The methods of cargo movement differed greatly between each port on the Pacific Coast. Depending on the size of the cargo and what was being shipped, many ports required extensive manual labor of dock workers while others required the use of specialized mechanical cranes to hoist large truck containers off ships.

After World War II, the demand for a more efficient way of loading and unloading cargo brought new technology to ports that would require less workers to move shipments. Containerization, which took that technology further than previous efforts, was first introduced to U.S. ports in the late 1950s.

==Provisions==
Harry Bridges, then leader of the ILWU, negotiated the Mechanization and Modernization Agreement, which was signed on October 18, 1960. It distinguished between three classes of longshoremen workers. Depending on the level of worker, each worker was guaranteed a certain set of benefits.

=== Worker classes===
- "A" men: These men were fully registered longshoremen and had ILWU membership. They enjoyed preference for dispatch in ports and could claim full benefits as mentioned in the M&M Agreement.
- "B" men: These men were partially registered to the ILWU. Although they couldn't claim benefits as mentioned in the M&M Agreement, they could claim benefits provided for by the Union's collective bargaining agreement with the PMA, such as welfare and vacations benefits. If the "A" list was exhausted, "B" men would be the next group to be dispatched for work.
- Casual: They would only work peak days when the "A" and "B" lists were exhausted. These men could not claim any benefits as mentioned in either the ILWU-PMA contracts or in the M&M Agreement.

===Agreements and benefits===
The M&M Agreement guaranteed employment security for the basic workforce of registered union members ("A" men). If there were to be a decline in employment due to modernization, there would be a reduction in the number of "B" men and casual workers in order to prevent the loss of employment for the basic workforce.

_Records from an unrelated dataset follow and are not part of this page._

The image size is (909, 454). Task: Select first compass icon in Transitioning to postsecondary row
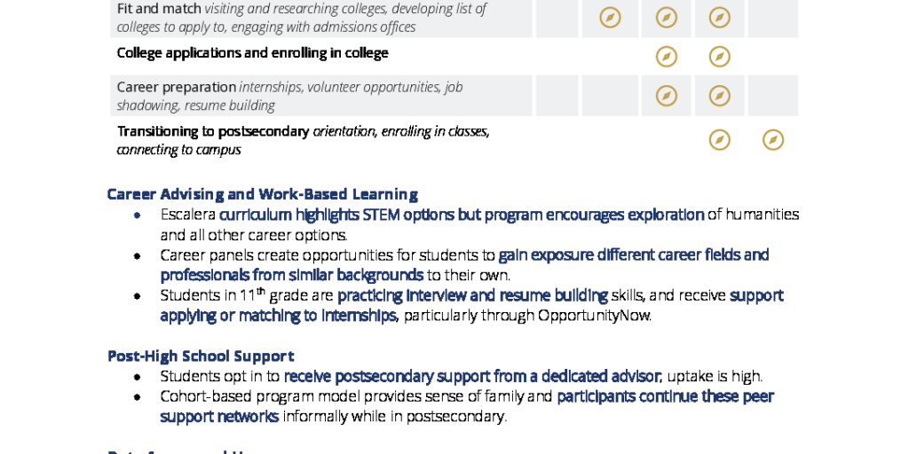(719, 139)
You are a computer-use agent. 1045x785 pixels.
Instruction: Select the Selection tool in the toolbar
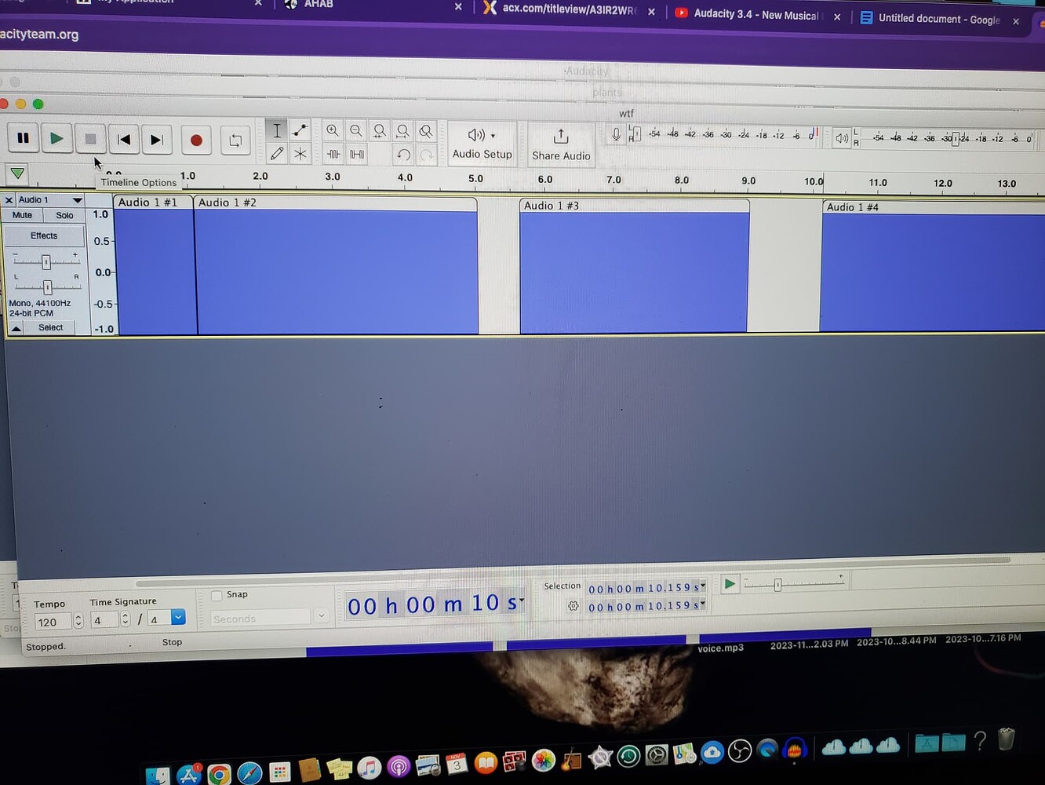[x=276, y=130]
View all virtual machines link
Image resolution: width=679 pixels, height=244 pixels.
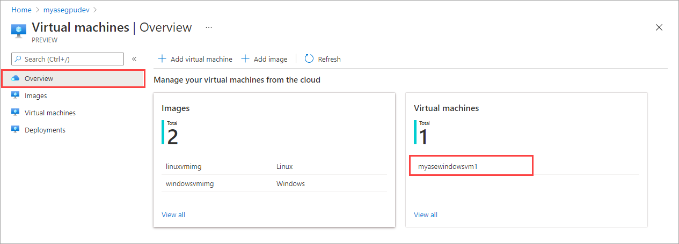click(426, 215)
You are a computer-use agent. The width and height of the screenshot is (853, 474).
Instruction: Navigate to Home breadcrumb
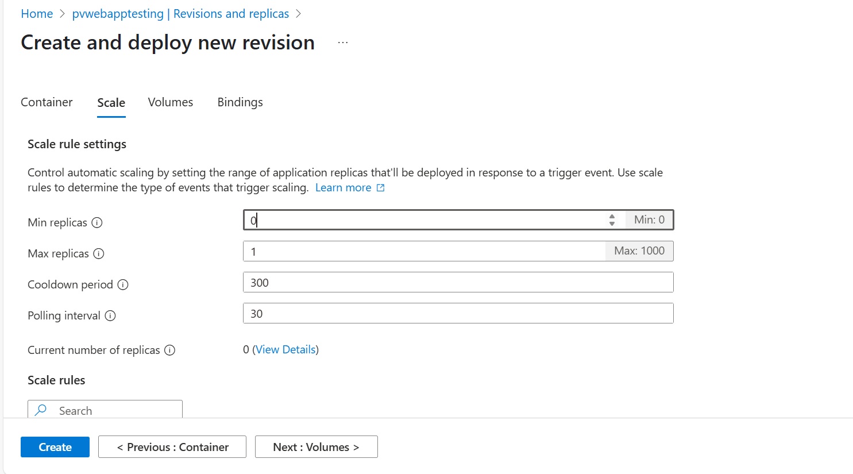tap(37, 14)
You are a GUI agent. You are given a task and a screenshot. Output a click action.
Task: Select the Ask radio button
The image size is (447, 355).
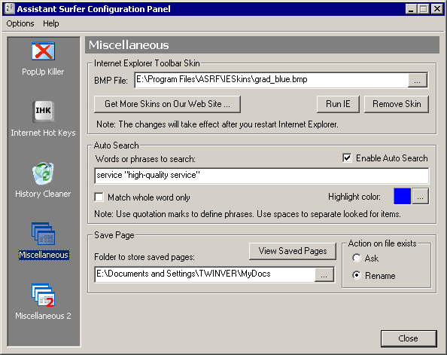357,258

The ILWU asked that the Agreement also shorten weekly work shifts from 40 hours to 35 hours per week in order to accommodate the basic workforce and maintain equal wages among workers. Employers would be able to introduce new technology and devices that would improve the ports' productivity and efficiency, and reduce the size of the workforce.

==Criticisms==
Although the M&M Agreement provided employment security for ILWU members, it did not prevent the Longshoremen's Strike of 1971. The M&M Agreement failed to fully adapt to the introduction of technology and containerization at ports. The introduction of technology greatly reduced the need for labor by up to 90% and employers preferred to employ permanent workers ("A" men) rather than others, thus creating an imbalance between workers and wages. Also dock jobs were being placed outside of port areas and jobs were now being disputed between different unions. Whereas employers of longshoremen were continuing making a profit from the reduction of labor.

In July 1971, 12,000 longshoremen walked out of West Coast ports; however, the strike failed to inflict significant economic harm on employers. Without support from Harry Bridges, the ILWU leader, a Los Angeles court ordered all workers back to work. Although Bridges attempted to reconcile with workers by creating a new contract, the contract failed to live up to expectations and "B" men and casual workers were unemployed.

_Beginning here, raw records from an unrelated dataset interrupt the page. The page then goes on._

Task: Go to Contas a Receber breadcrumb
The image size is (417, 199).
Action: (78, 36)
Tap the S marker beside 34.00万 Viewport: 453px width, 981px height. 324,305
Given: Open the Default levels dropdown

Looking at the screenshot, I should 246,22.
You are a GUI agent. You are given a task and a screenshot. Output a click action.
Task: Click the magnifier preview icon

==Significance and legacy==
Since the Mechanization and Modernization Agreement, the ILWU had attempted to bring other unorganized, nonunion waterfront occupations into the union as a means to counteract new technology at ports. The ILWU has since expanded its jurisdiction as to maintain high employment for its members. Although organization of these occupations was met with employer resistance, the ILWU managed to absorb new jurisdiction. The Mechanization and Modernization Agreement of 1960, provided job security to members, but did not extend its benefits to those outside of the ILWU.